▸ Exercise goal:
Read through the entries below and return each line with the word "using".

[Items from a data source]

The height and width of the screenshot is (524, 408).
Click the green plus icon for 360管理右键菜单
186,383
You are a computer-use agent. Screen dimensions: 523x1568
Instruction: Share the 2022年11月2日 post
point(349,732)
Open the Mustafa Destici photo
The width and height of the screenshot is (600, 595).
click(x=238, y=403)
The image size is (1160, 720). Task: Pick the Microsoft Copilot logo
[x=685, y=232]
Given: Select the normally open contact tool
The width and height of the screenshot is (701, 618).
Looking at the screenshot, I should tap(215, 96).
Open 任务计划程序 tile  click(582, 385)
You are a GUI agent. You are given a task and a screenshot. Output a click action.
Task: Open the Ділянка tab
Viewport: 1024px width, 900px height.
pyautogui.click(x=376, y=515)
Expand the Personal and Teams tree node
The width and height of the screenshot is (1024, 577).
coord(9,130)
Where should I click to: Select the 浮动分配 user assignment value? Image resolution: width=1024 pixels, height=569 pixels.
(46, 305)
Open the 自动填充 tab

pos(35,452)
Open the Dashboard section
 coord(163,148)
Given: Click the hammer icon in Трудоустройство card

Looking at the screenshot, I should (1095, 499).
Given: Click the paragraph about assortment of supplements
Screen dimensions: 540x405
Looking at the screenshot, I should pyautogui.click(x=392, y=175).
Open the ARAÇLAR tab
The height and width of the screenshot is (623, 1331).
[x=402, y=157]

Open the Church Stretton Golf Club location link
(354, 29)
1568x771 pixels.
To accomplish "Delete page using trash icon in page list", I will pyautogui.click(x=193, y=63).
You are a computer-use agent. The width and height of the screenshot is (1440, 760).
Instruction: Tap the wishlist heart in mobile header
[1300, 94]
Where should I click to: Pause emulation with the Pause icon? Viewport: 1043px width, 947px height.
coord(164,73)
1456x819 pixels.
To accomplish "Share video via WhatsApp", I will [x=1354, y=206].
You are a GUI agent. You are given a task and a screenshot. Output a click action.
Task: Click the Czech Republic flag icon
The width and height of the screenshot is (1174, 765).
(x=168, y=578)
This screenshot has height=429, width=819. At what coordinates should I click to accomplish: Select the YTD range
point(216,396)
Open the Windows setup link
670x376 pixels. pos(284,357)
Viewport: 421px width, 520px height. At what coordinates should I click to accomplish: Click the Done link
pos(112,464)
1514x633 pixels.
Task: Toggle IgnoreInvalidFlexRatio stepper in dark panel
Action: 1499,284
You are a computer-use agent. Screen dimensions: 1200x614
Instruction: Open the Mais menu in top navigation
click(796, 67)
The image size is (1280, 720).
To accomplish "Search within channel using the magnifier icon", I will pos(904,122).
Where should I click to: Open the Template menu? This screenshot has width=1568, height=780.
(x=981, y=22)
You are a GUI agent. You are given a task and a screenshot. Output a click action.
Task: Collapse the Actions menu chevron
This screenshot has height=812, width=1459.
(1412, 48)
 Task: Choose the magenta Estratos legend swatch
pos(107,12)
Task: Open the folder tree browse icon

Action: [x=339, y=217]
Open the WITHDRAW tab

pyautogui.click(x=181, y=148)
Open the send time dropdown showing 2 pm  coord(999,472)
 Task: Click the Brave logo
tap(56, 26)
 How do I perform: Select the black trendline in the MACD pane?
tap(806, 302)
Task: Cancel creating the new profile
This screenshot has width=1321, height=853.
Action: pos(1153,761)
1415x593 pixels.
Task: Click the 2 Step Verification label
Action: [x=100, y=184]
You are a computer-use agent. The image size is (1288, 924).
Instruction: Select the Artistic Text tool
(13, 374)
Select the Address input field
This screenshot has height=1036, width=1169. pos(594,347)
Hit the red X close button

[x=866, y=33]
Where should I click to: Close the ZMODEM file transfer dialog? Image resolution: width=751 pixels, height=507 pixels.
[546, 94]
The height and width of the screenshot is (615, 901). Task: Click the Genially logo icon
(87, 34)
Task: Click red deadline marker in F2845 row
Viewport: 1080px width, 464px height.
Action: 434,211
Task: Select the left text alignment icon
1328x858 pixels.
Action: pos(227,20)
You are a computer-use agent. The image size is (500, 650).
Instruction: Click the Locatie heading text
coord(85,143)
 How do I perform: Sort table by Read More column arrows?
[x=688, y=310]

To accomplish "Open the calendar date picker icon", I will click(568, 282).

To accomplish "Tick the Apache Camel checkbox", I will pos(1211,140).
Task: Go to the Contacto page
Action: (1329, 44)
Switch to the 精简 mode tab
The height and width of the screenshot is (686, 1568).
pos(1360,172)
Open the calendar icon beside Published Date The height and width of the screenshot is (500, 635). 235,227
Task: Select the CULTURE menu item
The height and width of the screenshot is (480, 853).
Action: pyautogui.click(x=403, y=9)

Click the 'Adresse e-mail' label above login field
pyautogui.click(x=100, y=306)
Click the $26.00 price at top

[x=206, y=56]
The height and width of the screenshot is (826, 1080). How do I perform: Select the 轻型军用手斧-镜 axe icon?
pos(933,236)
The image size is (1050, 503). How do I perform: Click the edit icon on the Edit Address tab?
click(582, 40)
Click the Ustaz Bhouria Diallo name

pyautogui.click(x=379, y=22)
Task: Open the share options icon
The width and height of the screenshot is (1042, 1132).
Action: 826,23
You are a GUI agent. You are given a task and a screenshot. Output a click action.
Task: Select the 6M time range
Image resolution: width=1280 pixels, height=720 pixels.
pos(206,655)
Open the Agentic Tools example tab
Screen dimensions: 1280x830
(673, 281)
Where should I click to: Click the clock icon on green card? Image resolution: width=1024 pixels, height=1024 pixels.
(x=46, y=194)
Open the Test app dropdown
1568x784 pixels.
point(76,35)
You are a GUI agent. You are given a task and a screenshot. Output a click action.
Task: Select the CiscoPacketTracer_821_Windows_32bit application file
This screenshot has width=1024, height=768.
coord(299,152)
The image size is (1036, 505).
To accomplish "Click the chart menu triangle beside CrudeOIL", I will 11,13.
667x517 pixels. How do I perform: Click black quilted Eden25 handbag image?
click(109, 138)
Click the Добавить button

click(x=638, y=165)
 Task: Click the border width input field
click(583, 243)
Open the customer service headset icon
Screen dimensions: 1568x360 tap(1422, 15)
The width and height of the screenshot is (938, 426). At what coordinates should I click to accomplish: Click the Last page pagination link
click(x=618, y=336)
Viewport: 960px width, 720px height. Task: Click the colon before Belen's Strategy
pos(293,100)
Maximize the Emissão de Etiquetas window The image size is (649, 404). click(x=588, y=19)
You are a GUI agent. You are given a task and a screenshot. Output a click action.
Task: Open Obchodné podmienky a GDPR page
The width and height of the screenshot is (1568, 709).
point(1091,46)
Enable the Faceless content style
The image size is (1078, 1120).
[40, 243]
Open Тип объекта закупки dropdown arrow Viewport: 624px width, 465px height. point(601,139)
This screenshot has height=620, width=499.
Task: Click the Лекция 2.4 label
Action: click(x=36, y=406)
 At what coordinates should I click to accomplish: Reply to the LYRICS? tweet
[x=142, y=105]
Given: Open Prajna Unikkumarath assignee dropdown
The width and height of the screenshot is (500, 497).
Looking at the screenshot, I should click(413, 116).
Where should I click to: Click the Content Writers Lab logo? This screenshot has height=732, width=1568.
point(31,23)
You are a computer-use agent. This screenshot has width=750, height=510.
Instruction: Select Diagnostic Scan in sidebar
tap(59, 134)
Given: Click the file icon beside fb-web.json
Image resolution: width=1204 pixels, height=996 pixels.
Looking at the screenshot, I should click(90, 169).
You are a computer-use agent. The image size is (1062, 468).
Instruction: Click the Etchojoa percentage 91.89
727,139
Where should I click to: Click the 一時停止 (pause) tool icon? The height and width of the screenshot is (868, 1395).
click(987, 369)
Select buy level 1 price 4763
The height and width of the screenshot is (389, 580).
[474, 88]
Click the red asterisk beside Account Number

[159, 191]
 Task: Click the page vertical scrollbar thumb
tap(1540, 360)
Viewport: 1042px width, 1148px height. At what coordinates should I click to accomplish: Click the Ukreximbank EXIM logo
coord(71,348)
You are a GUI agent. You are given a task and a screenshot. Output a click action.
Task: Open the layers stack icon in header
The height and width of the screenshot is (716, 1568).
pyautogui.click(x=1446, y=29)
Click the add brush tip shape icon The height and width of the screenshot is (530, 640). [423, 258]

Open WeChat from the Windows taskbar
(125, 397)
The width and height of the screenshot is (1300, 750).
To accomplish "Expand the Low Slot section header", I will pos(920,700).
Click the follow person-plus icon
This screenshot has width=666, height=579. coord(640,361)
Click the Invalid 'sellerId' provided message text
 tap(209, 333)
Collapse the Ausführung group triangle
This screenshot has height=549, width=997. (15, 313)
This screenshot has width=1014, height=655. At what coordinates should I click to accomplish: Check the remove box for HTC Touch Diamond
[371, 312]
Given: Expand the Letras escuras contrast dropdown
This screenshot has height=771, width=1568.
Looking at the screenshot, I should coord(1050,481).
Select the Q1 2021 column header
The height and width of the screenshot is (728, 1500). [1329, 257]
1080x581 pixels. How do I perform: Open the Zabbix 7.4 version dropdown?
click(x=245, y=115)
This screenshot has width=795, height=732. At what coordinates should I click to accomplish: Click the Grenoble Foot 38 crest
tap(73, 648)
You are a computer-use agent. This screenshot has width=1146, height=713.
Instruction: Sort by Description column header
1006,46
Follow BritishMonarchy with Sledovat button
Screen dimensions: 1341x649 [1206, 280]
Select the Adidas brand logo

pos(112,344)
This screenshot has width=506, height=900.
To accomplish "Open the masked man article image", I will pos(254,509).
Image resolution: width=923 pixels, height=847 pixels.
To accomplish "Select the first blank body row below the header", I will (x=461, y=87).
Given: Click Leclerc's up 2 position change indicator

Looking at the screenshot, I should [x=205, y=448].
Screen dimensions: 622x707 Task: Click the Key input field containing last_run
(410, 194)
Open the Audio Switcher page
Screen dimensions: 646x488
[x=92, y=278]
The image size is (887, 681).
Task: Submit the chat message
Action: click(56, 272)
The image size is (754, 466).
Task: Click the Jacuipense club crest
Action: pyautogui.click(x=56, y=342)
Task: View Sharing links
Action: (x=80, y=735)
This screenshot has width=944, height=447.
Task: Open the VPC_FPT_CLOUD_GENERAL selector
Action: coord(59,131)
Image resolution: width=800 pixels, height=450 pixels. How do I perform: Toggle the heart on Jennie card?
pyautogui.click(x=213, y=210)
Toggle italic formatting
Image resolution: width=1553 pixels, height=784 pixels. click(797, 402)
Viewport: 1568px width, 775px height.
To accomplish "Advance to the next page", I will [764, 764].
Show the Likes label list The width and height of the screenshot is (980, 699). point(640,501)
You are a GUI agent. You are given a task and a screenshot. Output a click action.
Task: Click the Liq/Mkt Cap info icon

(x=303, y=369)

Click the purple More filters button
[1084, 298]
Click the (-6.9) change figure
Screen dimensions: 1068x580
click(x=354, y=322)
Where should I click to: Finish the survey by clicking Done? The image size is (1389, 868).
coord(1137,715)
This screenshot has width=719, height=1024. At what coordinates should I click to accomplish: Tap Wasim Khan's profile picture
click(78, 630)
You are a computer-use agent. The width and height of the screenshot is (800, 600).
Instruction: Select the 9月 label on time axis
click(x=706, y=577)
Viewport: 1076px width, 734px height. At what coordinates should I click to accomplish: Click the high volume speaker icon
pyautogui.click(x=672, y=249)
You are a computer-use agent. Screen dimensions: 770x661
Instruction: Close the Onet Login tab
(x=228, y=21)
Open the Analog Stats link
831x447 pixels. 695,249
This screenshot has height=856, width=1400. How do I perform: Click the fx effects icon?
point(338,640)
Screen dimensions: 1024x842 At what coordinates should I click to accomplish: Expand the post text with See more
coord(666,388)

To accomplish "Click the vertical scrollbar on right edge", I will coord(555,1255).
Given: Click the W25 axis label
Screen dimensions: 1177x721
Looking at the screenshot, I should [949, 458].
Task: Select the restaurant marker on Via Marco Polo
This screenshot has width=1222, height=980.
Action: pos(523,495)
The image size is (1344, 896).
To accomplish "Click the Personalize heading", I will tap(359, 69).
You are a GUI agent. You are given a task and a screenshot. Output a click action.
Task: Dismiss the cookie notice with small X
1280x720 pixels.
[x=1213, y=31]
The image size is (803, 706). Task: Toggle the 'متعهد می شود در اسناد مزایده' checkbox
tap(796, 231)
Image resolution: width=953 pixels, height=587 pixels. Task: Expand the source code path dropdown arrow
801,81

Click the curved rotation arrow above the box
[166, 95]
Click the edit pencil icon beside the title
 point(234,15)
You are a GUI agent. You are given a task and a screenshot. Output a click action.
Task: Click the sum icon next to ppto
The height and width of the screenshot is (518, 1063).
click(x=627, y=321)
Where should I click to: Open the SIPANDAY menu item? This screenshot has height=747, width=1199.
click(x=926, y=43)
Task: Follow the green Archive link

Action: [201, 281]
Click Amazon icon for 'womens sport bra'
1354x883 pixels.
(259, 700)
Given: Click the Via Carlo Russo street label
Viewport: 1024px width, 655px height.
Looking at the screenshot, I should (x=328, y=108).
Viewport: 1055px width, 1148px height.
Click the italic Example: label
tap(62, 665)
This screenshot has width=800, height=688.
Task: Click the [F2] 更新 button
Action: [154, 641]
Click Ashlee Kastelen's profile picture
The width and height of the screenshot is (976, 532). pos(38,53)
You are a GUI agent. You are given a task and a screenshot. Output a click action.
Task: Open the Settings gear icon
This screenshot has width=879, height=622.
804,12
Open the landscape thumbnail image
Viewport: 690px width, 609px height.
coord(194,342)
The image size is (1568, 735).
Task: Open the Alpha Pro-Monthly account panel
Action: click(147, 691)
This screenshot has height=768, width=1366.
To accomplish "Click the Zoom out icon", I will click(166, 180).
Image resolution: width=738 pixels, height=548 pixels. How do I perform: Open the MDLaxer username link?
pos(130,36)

▸ Exercise result:
To accomplish "Delete page using trash icon in page list", I will pyautogui.click(x=193, y=63).
To accomplish "Search within channel using the magnifier icon", I will pos(904,122).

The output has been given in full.